Lately, we have been discussing deflation on the Prudent Money Radio Show.  Deflation is an economic condition where prices of everything declines. It is the opposite of inflation where prices go up.  This involves everything from retail to the stock market.  It slowly happens over a long period of time before it has fully consumed the entire economy. 

There is a whole list of signs that deflation is starting that process with our economy.  This morning two more key signs have arrived.

During deflationary times,   the consumer pulls back on spending and save more because of two dynamics.  First, the consumer is waiting on prices to fall lower.  Why buy today when prices will be lower tomorrow?  Second, the consumer is saving money out of fear of the future.

Consumer spending is historically strong during Christmas spending season in December.  Retailers lower prices to rock bottom level and run all types of credit specials to induce the consumer to spend money.  During this Christmas shopping season consumers have had the benefit of sub $2 dollar gas prices.  This is like getting a raise.  During December 2014, consumer spending dropped for only the 6th time in 55 years.  In fact, it was the second largest drop out of those 5 times. 

Further, annual consumer spending (12 months of spending) typically exceeds the total amount of money consumers hold in bank accounts.  As a whole, consumers spend more than they keep in their checking/savings accounts in most years. 
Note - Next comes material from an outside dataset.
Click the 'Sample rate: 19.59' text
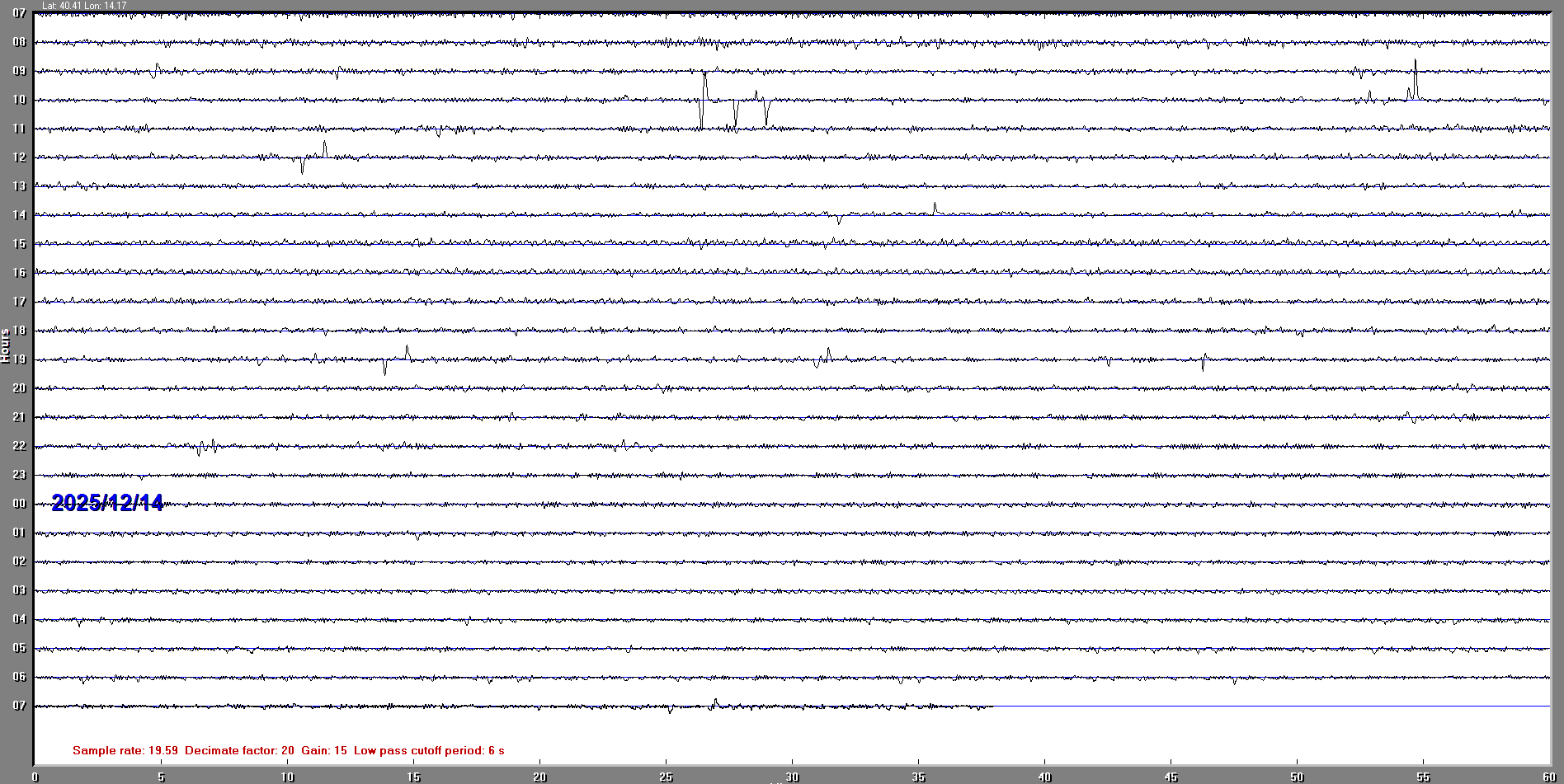(125, 750)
Last year, consumer spending total 11.9 trillion and money kept in bank accounts totaled 11.9 trillion.   According to behavioral expert Dr. Dan Geller, this was a first.

This was a chart he posted in a release this morning.
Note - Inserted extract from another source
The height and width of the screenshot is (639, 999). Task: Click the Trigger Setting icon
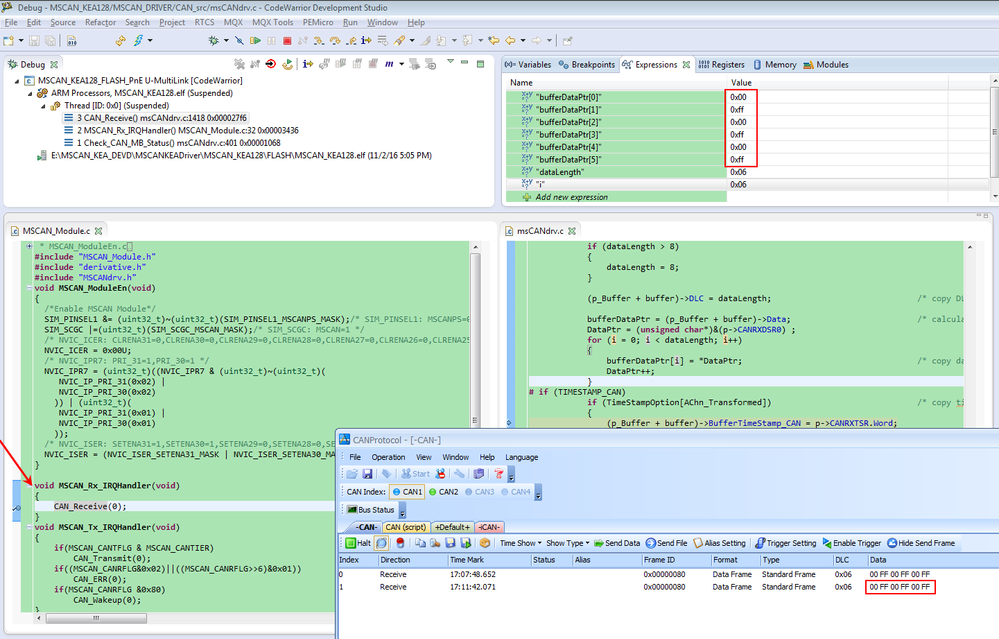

What does all of this mean?  Although lower prices are great for the consumer, deflation is like an economic cancer that slowly spreads and consumes.  It is an unusual phenomenon that one might see in a lifetime. It can stay around for a long time.  It is not good for investment markets nor is it good for the economy.  As I have said on the radio show, we want to watch these signs very closely.  In the event that this continues to build, a protection strategy will be warranted for stocks and bonds. 

Although the signs are building that this is coming, deflation is not a foregone conclusion. That is the good news.  However, if we are still talking about this at mid-year, we could be on the cusp of a big problem.